I get asked many times a day what the coronavirus means for global CO₂ emissions...
Short-answer: Its March, I don't know yet...
Long-answer: Emissions are probably going down...
theconversation.com/how-changes-br…
You may notice my numbers don't seem to add up, but differ by 0.3%? That is a leap year adjustment. Since 2020 has 366 days we should adjust growth rates (0.3% lower in 2020). Annoying, but important...
* We have no idea how the economy will develop in 2020. Big hits from coronavirus offset by big government stimulus.
* Carbon efficiency may do weird things because of government stimulus...
It is still only March!
We either lose a few years of growth or emissions rebound.
Structural changes get swamped (nuclear after oil crises)
rdcu.be/bOUaB
My armchair observation: It seems like a slow burner. Countries could lockdown for months, then open up again, only to lockdown when the virus flares up again. I don't see this stopping in a few months 😟
* Could we figure out that home office works, reducing local commuting?

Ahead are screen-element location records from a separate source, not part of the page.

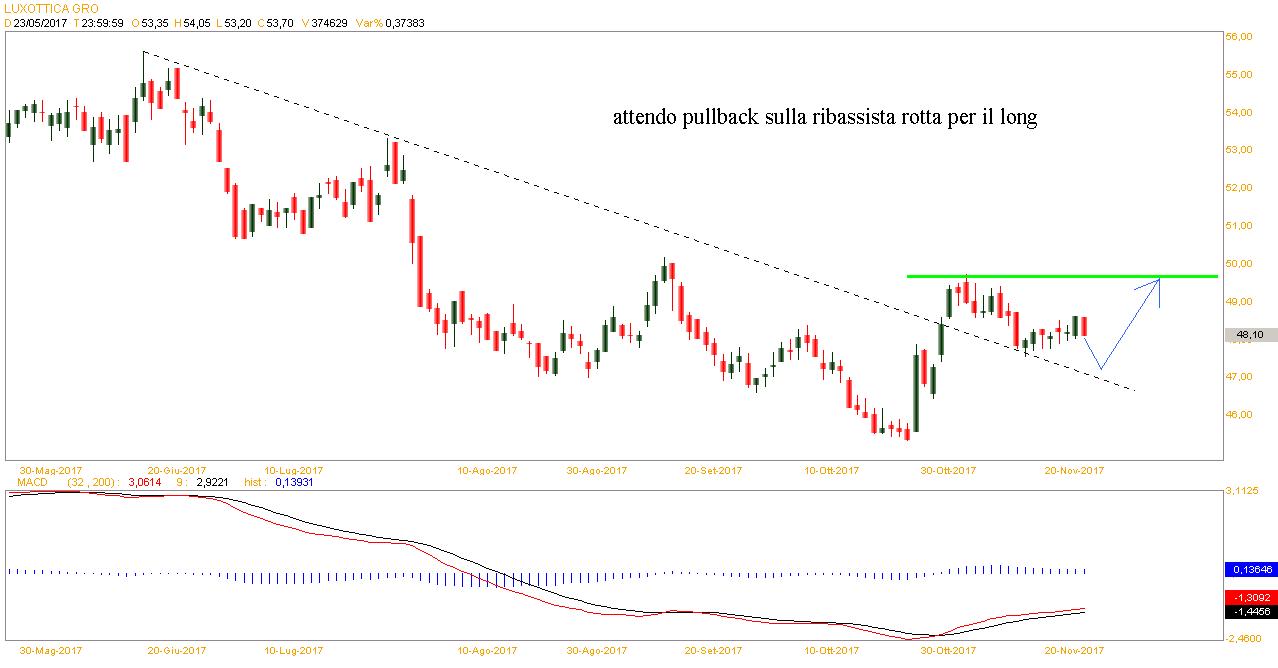Click the red MACD value tag -1,3092
Screen dimensions: 1278x668
(1251, 596)
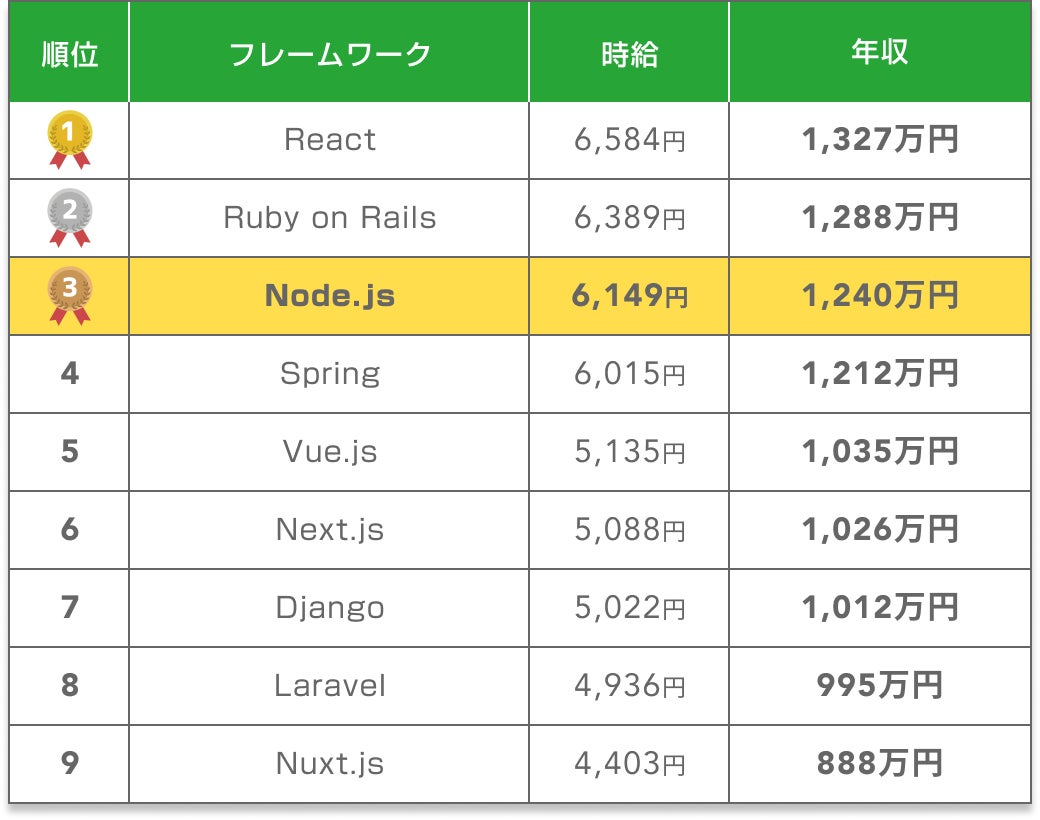Click the bronze third-place medal icon
The width and height of the screenshot is (1040, 820).
click(70, 296)
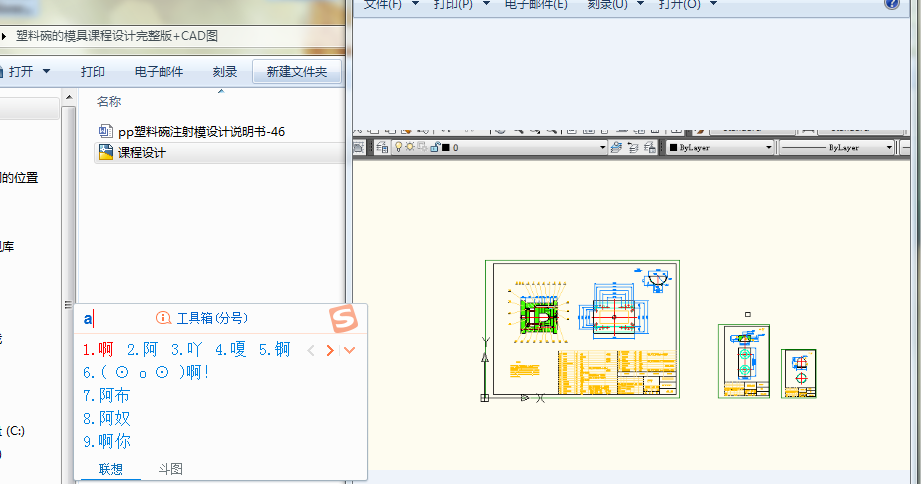Click the 名称 column header
Screen dimensions: 921x484
109,101
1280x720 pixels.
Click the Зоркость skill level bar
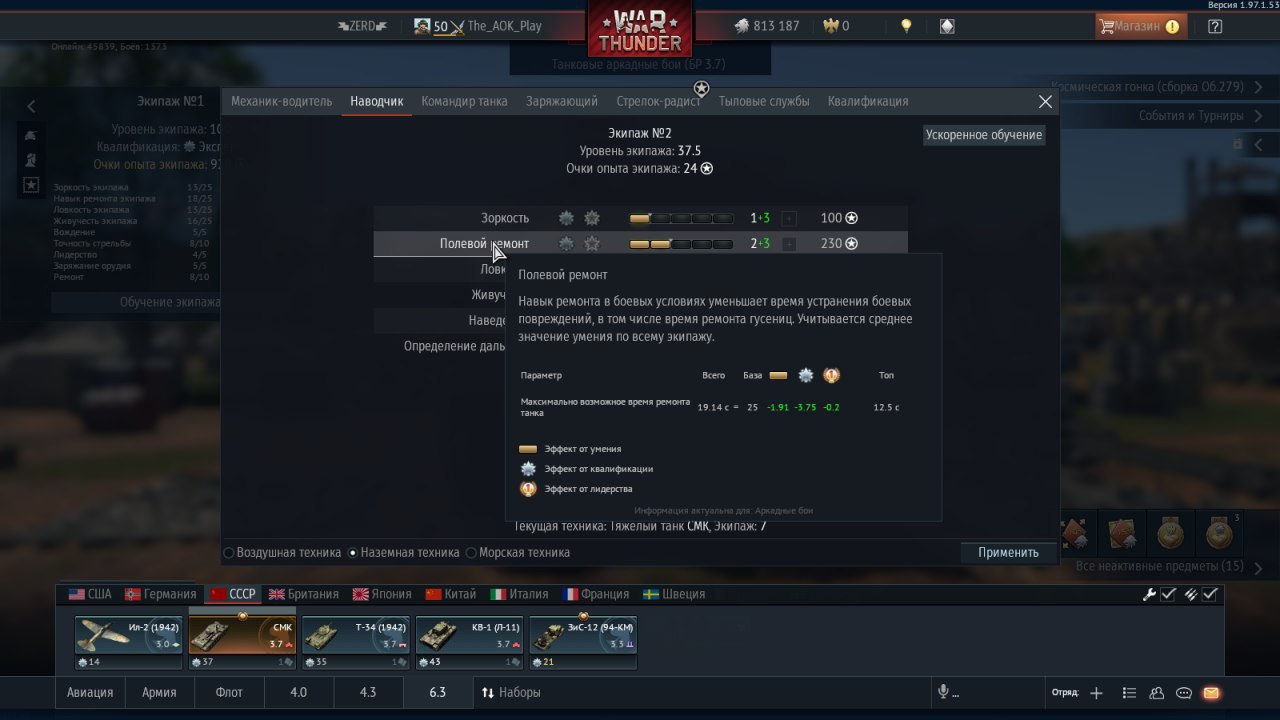pyautogui.click(x=681, y=218)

* Could we figure way to do big conferences remotely, reducing aviation? The IPCC will try soon (I will be a part)
* Could government stimulus be directed in climate beneficial areas?
Perhaps we find that remote conferences are not that great? (Don't try unless you are going to make it work).
If anything, government support might build more ventilators...
We could be "lucky" in that we buy a little bit of time with low economic growth, allowing renewables to "catch up" with the annual addition in energy yes.
Perhaps 2019/2020 will be peak emissions?